Понятно, он хотел жениться на девушке. Причесал усики, принял байронический вид, парализовал ее волю всякими психологическими фокусами, имевшимися в его багаже, наблюдал за их действием… И черт возьми, посмотрите, едва не добился своего! Добился бы полностью, если бы не Холлидей. Тогда он начал морочить ей голову нелепыми байками об «одержимости». На это, конечно, ушло много времени. Он внушал ей мысли, которых у нее никогда раньше не было, приплясывал перед ней, приводил в бешенство, успокаивал, льстил, дурачил, пробовал даже гипнотизировать, запугал почти до безумия. И все это время, по тем или иным причинам, старая леди ему помогала…
Г.М. снова подпер руками голову.
— Ах, — вставил Мастерс, — я бы сказал, из ревности. Однако затея с изгнанием дьявола из Плейг-Корта должна была стать последним…
— …решающим ударом! — подтвердил Г.М. — Смертельным ударом. Заманив девушку именно туда, куда ему было нужно, он завершил бы дело. О да.
— Продолжайте, сэр, — попросил инспектор после паузы.
— Ну, вы же понимаете — я просто сижу и размышляю.
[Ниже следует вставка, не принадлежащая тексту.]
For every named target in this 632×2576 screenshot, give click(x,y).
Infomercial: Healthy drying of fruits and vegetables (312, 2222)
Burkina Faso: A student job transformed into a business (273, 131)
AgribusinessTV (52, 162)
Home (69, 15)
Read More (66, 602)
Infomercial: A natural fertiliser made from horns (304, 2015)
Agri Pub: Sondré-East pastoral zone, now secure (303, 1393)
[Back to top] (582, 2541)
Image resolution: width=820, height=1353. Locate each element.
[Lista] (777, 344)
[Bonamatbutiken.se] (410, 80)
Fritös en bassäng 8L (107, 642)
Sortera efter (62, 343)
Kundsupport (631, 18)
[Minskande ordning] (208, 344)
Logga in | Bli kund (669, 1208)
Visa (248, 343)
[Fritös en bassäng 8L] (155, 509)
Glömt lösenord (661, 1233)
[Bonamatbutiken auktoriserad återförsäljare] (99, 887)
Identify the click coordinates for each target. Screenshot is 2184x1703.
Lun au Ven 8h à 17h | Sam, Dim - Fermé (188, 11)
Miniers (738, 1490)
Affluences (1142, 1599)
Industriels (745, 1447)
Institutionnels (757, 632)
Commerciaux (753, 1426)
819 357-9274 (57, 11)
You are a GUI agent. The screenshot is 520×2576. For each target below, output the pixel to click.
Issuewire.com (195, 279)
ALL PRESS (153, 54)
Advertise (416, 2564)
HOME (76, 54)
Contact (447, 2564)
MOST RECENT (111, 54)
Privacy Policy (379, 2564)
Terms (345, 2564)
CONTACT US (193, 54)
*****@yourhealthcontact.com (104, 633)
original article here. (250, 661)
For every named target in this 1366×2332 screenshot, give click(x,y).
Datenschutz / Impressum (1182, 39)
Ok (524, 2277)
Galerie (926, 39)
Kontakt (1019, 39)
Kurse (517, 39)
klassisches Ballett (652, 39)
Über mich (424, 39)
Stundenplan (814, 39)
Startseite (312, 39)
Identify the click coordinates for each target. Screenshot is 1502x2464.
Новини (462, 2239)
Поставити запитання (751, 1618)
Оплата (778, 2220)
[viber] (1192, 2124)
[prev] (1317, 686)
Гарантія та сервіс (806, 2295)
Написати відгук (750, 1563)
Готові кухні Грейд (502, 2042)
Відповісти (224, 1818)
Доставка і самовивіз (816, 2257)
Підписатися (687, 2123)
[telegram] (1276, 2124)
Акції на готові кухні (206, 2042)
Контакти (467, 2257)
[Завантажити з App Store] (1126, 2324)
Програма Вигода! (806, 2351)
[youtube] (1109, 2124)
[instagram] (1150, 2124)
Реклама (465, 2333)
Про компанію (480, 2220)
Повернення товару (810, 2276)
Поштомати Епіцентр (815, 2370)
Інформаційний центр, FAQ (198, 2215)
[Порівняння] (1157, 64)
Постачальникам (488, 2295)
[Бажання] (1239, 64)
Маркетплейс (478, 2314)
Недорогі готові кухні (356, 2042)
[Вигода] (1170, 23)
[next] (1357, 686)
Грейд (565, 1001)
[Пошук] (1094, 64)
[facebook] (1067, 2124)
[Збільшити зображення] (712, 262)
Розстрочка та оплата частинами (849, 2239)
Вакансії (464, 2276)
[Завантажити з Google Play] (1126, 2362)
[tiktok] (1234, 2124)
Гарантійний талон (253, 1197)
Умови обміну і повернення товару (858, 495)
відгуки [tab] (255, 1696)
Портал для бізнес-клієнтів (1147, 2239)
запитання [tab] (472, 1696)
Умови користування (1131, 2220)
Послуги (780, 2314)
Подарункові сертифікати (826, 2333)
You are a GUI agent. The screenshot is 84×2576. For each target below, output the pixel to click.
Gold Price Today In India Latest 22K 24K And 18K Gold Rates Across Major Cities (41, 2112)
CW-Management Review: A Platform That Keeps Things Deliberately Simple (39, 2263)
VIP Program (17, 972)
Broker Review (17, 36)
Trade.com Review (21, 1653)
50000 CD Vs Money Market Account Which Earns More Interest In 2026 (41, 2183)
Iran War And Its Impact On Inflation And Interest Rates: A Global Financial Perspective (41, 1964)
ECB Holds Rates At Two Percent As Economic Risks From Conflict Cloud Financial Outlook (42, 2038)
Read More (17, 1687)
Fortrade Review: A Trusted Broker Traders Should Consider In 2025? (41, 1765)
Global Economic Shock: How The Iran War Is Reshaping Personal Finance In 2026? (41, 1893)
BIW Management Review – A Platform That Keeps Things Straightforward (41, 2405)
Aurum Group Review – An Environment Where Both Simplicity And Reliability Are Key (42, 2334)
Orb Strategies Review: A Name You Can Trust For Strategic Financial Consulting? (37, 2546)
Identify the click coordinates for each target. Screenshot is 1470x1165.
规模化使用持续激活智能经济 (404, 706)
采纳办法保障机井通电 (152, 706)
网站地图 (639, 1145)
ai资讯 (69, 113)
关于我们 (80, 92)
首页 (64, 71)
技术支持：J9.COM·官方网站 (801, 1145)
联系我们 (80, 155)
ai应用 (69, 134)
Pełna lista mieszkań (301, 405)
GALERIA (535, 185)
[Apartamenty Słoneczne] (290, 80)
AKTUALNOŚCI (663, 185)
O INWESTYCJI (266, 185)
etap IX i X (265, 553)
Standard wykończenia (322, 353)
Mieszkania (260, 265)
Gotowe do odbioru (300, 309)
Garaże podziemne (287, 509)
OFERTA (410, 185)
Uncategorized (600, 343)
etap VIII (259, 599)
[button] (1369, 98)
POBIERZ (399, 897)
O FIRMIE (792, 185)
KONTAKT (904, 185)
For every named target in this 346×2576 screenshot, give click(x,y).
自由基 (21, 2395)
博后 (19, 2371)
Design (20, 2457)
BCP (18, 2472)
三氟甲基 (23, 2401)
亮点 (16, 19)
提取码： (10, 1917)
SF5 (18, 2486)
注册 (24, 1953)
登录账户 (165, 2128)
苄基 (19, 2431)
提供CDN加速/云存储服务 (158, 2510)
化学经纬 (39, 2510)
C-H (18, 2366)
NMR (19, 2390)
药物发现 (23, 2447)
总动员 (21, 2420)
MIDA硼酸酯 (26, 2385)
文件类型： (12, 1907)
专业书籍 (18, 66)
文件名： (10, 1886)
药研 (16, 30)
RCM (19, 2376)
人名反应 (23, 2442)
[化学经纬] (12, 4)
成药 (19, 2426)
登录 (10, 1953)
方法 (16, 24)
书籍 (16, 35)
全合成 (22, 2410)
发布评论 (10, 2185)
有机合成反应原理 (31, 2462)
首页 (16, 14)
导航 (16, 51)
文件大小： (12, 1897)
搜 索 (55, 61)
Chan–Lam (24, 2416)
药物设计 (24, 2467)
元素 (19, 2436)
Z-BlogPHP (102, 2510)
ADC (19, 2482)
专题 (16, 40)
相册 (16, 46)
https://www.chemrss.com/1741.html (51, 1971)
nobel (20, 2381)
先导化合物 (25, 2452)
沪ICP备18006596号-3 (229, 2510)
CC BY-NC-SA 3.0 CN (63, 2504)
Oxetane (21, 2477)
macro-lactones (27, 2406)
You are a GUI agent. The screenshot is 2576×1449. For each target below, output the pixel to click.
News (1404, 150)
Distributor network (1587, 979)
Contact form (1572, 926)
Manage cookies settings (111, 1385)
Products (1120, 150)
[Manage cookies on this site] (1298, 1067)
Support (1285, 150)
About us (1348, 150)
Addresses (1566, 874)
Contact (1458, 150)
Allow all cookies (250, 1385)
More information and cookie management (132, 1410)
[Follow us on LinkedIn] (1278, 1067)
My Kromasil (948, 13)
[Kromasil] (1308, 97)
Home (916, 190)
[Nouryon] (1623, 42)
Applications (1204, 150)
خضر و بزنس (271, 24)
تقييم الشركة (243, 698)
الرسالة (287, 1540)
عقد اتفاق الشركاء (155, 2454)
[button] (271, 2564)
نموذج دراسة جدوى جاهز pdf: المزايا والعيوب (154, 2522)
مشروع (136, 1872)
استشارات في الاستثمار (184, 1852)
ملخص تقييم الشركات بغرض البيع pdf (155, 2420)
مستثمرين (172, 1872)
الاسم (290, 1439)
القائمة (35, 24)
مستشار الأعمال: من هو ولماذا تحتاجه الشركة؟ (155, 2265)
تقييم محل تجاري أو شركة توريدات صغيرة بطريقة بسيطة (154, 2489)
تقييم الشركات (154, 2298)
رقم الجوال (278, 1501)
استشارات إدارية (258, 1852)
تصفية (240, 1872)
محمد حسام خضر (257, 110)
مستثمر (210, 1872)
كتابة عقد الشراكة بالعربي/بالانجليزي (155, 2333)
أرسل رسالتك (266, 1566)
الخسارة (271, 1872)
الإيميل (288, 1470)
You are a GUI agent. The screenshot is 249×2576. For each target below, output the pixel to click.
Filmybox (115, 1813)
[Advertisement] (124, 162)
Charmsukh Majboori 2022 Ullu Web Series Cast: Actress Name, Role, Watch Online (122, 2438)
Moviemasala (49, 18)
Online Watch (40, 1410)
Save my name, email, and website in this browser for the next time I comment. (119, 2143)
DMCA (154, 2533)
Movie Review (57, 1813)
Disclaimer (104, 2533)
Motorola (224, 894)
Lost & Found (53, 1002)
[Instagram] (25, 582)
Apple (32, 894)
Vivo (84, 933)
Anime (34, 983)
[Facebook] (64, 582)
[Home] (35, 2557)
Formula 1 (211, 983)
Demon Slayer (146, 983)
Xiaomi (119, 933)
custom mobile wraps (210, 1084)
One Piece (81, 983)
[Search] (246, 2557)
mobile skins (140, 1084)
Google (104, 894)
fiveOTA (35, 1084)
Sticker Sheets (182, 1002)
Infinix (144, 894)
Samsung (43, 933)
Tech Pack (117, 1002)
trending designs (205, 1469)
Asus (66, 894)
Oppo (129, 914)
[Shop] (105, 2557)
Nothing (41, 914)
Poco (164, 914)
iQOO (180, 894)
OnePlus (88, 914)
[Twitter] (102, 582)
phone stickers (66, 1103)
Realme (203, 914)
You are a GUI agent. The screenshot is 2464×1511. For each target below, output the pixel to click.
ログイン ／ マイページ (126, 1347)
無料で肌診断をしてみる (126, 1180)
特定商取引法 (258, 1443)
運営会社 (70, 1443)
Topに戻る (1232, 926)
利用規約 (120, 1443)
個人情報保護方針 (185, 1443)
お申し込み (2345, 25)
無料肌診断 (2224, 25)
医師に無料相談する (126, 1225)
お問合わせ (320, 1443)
Возможно, Дартворт задумал довольно опасную вещь. Знаете, ему наверняка требовался очень сильный удар, иначе вся затея могла провалиться. Надо было устроить грандиозное, впечатляющее зрелище, а не просто махать руками на призрак, которого никто не видит. Возьмем, к примеру, колокол. Может быть, он предназначался для создания большего эффекта, а может быть, и на случай грозной, реальной, смертельной опасности. А? Дартворт в любом случае собирался позвать всех. Снаружи его заперли на висячий замок. Это смахивает на мошенническую уловку, но когда он вдобавок закрылся изнутри на щеколду и на шпингалет… Ну конечно, как иначе изобразить мнимое «явление» Луиса Плейга в комнате, куда, кроме духа, никто не мог проникнуть? Я уже говорил, что всего лишь сижу и рассуждаю… И спрашиваю себя: «Эй! Во-первых, как он хотел это проделать? Во-вторых, неужели он думал один это проделать?» Я читал ваш отчет, Мастерс. Там сказано: вы были во дворе и вышли из-за угла за несколько минут до того, как услышали колокол. Сказано также, что слышали его голос — то ли умолявший, то ли заклинавший кого-то, потом он не то застонал, не то заплакал… На внезапное нападение не похоже, дружище. Вспомните, никакой шумной борьбы, хотя его несколько раз пырнули ножом, точно и аккуратно. Ни криков, ни ударов, ни проклятий, чего следует ожидать от нормального человека. Дартворту было больно. Больно! А он просто стоял и терпел…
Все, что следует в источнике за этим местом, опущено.